Nope. Magnitudes change as the logarithm of the brightness. The luminosity of a star is independent of distance (A 100W bulb is a 100W bulb no matter how far you are from it), and the brightness or intensity of the light drops off as 1/r^2

thats in a vacuum tho right? doesnt that change in a non vacuum medium?

 

[silverpig]

Originally posted by: sao123

Originally posted by: silverpig

Originally posted by: Calin
Add to that the logarithmic change of perceived luminosities... So you would have about 130 more light received from Capella. The perceived difference I think could be natural logarithm of the difference, so about 5 times

Nope. Magnitudes change as the logarithm of the brightness. The luminosity of a star is independent of distance (A 100W bulb is a 100W bulb no matter how far you are from it), and the brightness or intensity of the light drops off as 1/r^2

thats in a vacuum tho right? doesnt that change in a non vacuum medium?

Well yeah, there'll be a linear attenuation coefficient if your medium absorbs, but last I checked, space was a pretty good vacuum. It just has to do with the transparency of your medium.

Yeah, there's is actually a significant amount of dust in space, but for these purposes, it's basically a vacuum.

 

[sao123]

Originally posted by: silverpig

Originally posted by: sao123

Originally posted by: silverpig

Originally posted by: Calin
Add to that the logarithmic change of perceived luminosities... So you would have about 130 more light received from Capella. The perceived difference I think could be natural logarithm of the difference, so about 5 times

Nope. Magnitudes change as the logarithm of the brightness. The luminosity of a star is independent of distance (A 100W bulb is a 100W bulb no matter how far you are from it), and the brightness or intensity of the light drops off as 1/r^2

thats in a vacuum tho right? doesnt that change in a non vacuum medium?

Well yeah, there'll be a linear attenuation coefficient if your medium absorbs, but last I checked, space was a pretty good vacuum.
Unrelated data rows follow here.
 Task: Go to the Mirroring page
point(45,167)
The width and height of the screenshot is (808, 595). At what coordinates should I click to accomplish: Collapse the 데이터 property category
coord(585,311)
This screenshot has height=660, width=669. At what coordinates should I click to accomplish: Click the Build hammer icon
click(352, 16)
It just has to do with the transparency of your medium.

Yeah, there's is actually a significant amount of dust in space, but for these purposes, it's basically a vacuum.
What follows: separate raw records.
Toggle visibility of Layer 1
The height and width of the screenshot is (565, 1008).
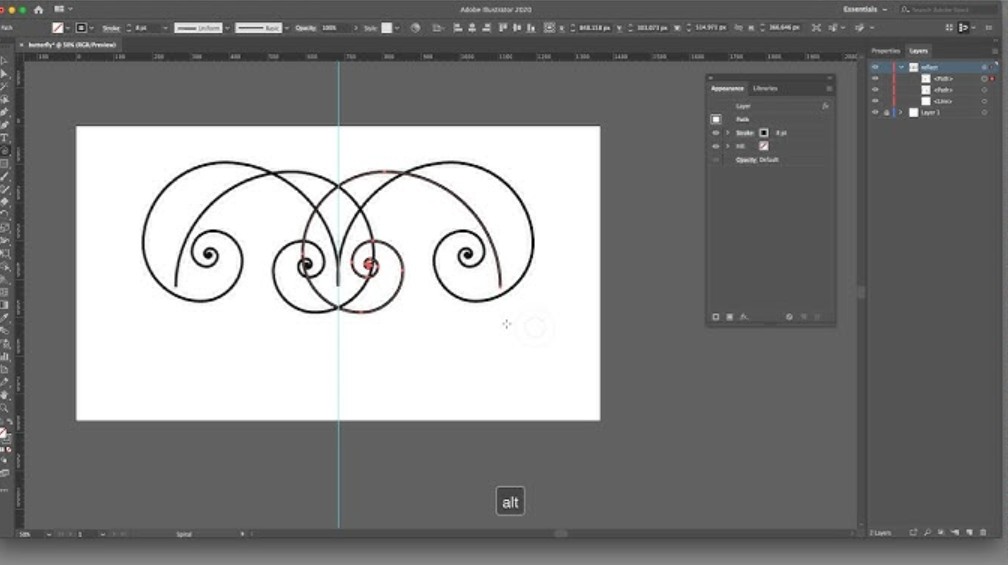[875, 113]
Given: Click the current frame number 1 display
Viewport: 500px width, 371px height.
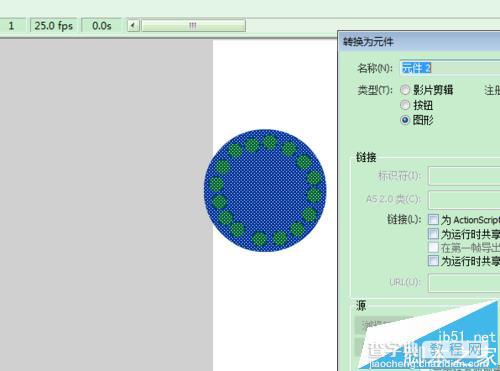Looking at the screenshot, I should tap(12, 25).
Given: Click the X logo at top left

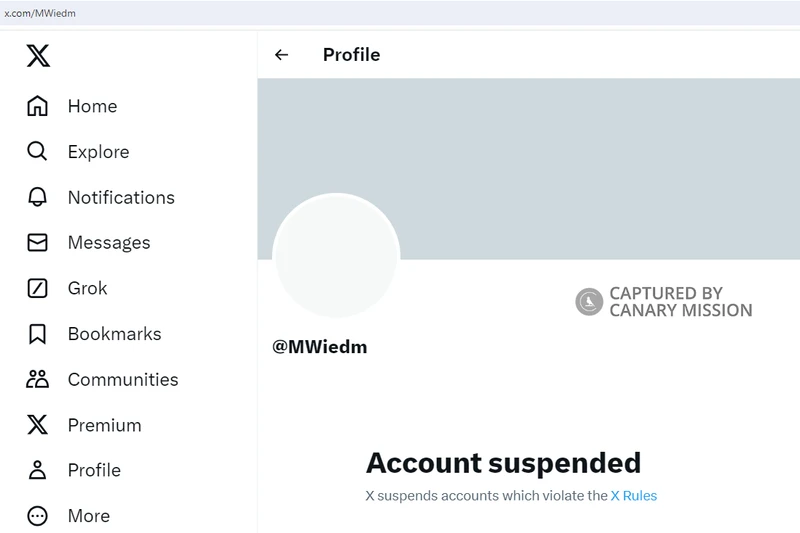Looking at the screenshot, I should 38,56.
Actually from what ive been reading the ISM is a significant percentage of hydrogen gas in addition to the dust.

 

[fornax]

1) If you assume that both stars are unreddened (i.e. no extinction), Capella will be brighter by a factor of (160/14)^2, or ~130 (inverse square law). Now, this is obviously wrong, because Capella is only about 5 times brighter than Dubhe (just look outside, Capella is the bright yellowish star overhead for people in NA). So, one of the assumptions is wrong. Capella is a giant, whereas Dubhe is a supergiant, so it is instrinsically much brighter than Capella. Therefore the premise that both have equal luminosities is VERY wrong, by a factor of ~25.
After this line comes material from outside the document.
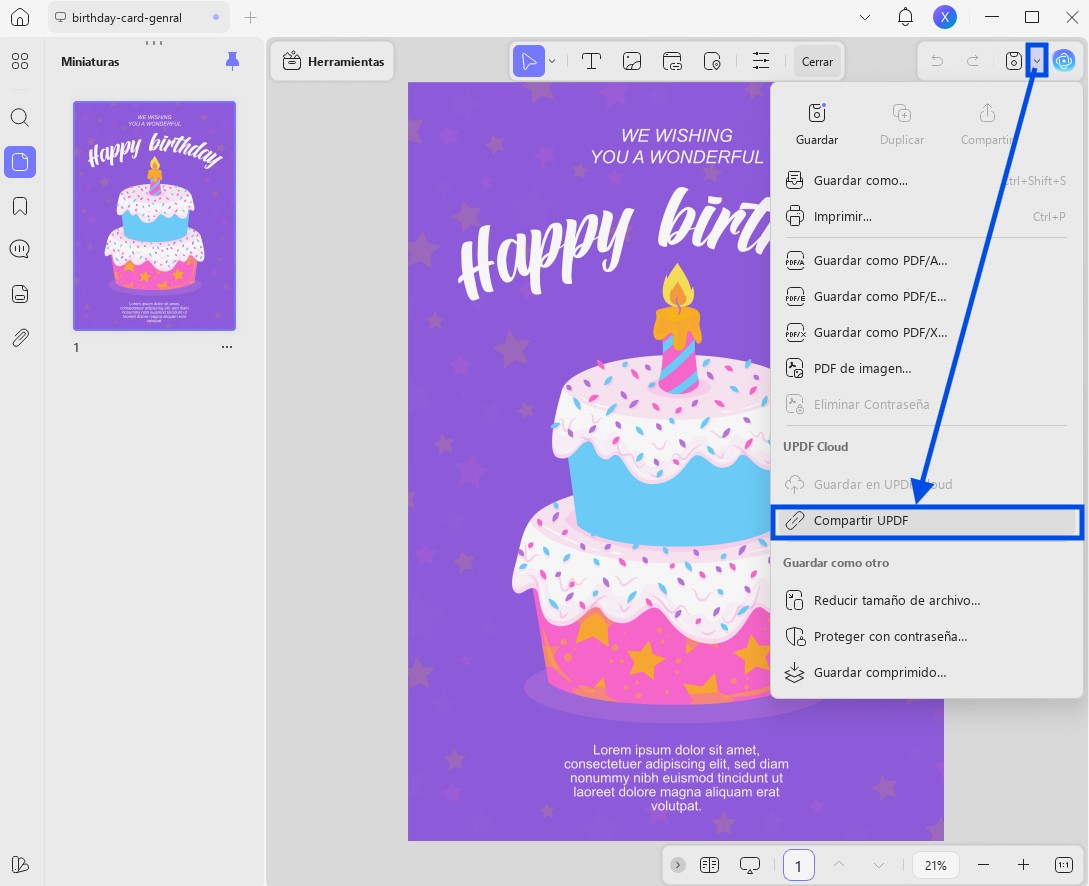This screenshot has height=886, width=1089.
Task: Click the zoom in plus control
Action: 1023,865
2) The Sun will live longer, very roughly by a factor of 50/3.5, or ~15. Vega has about 3.5 time the amount of fuel (hydrogen) that the Sun has, but burns it at a 50 times faster rate.

 

[Calin]

Originally posted by: silverpig

Originally posted by: Calin
Add to that the logarithmic change of perceived luminosities... So you would have about 130 more light received from Capella. The perceived difference I think could be natural logarithm of the difference, so about 5 times

Nope. Magnitudes change as the logarithm of the brightness. The luminosity of a star is independent of distance (A 100W bulb is a 100W bulb no matter how far you are from it), and the brightness or intensity of the light drops off as 1/r^2

Let's rephrase what I said: Capella and Dubhe produce the same amount of light. As we are at a bigger distance from Dubhe, we will get less light (by the square of the distances demultiplied). This ends as (160/14)^2, or 130 more light coming from Capella.
Magnitude is a logarithm of the brightness, so the difference in magnitude is the logarithm of the light received from each star (demultiplied). ( ln(A/B)=lnA - lnB )
So, difference in magnitude would be 4.8

 

[fornax]

Hi Calin,

They use log base ten, not natural logs, but the idea is the same, just the number will be different. A brigthness ratio of 130 corresponds to a magnitude difference of 5.3:

2.5*log(A/B) = 5.3

A quick check on Simbad shows that in fact the magnitude difference is only 1.7, what I pointed out in the first post.